Personally, I would scan the whole code , if it was short, to asses the style of whomever wrote it, plus alterations.. It's art, not science
It's funny how there's huge amounts of people criticizing flash on slashdot every day, and then we have an article with a flash video (I can only assume it's a video, since I don't run flash) attached to it.
Do these guys even know how their target audience is?
Why? It's a reasonably good language for most high level stuff
x = [2, 8, 7, 9, -5, 0, 2] print [xn for xn in x if 2 < xn < 10]
y = [1, -3, 10, 0, 8, 9, 1] print [yn for yn in y if -2 < yn < 9]
print [xn for xn in x if xn in y]
Funny thing is, I find that easier to read and understand than the original. It's like "make a list of the elements in this range and print it", twice over, and finally "make a list of the stuff in x that's also in y and print it".
By the time I'm working on a program I'm already told what it does. I don't think I've ever gone into a situation that blind. What I don't know is how it does it.

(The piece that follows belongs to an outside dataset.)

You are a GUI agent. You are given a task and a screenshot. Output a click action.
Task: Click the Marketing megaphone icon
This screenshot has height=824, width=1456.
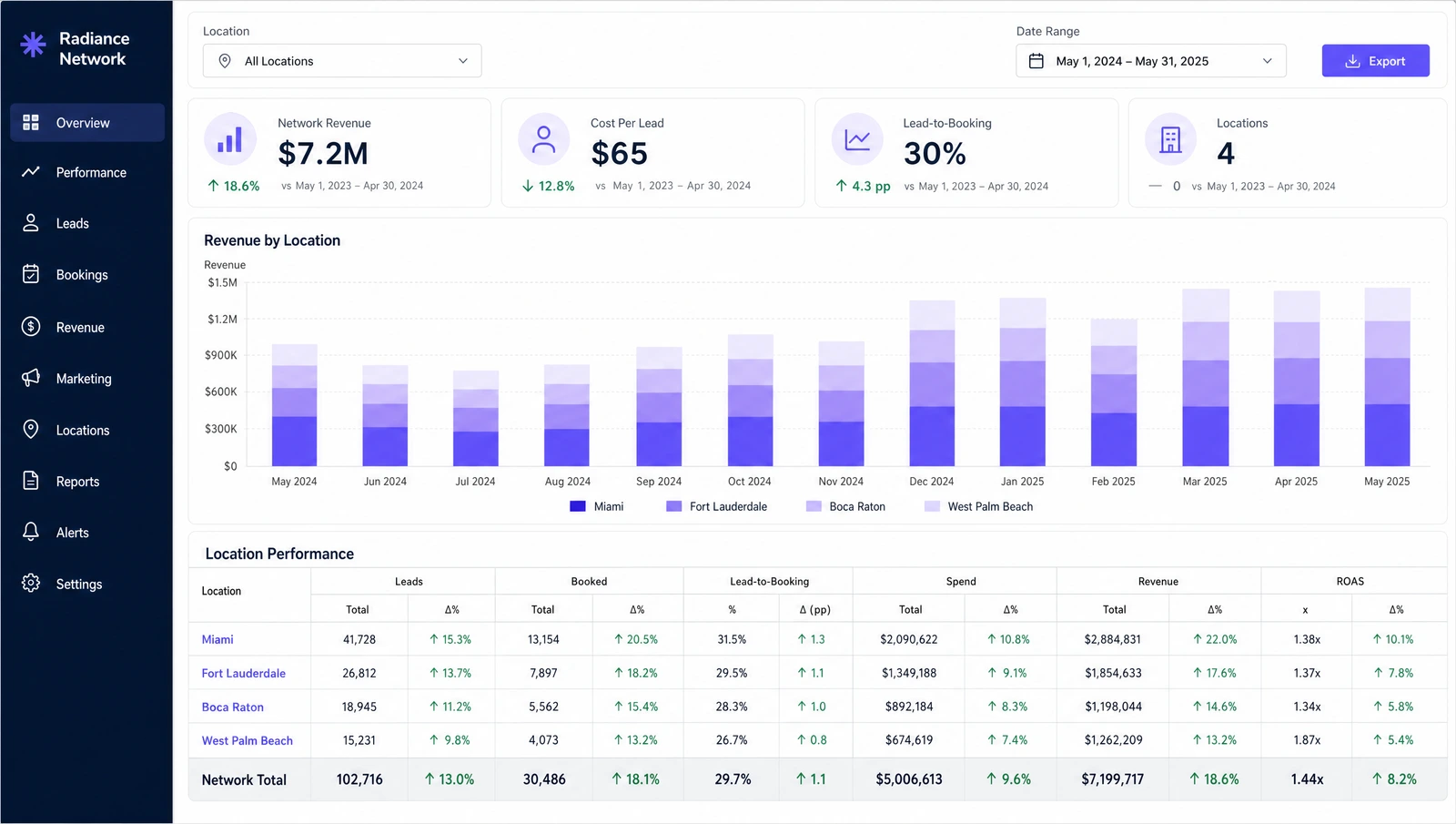tap(31, 378)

I still have more fans than freaks. WTF is wrong with you people?
There is a follow-up blog post here with more data: http://synesthesiam.com/posts/what-makes-code-hard-to-understand.html and there are many more videos available here: https://www.youtube.com/user/synesthesiam/videos?sort=dd&view=0&tag_id=&shelf_index=0
I've been programming for a long time, and I still tend to scan over the code, looking at defs. Or if I'm in a proper IDE, looking at the class outline first. Then I go to the entry point, if there is one, or the init if there isn't, and read through that line by line.
Actually, the FIRST thing I try to do when I get a non-trivial program/system dumped on me is attempt to find and review the technical documentation.
THEN I start looking for/at code, based on the documentation.
In cases where the sole documentation consists of oral folklore, I spend a brief interval meditating on the best way to hunt down and kill those responsible.
How did they determine a programmer's skill level? Length of time as a programmer? Ability to find and fix bugs? Self-assessment? Some other metric? Maybe they should have asked on Slashdot how to determine a programmer's skill level. That would have yielded the one, definitive, indisputable method of determining a programmer's skill level.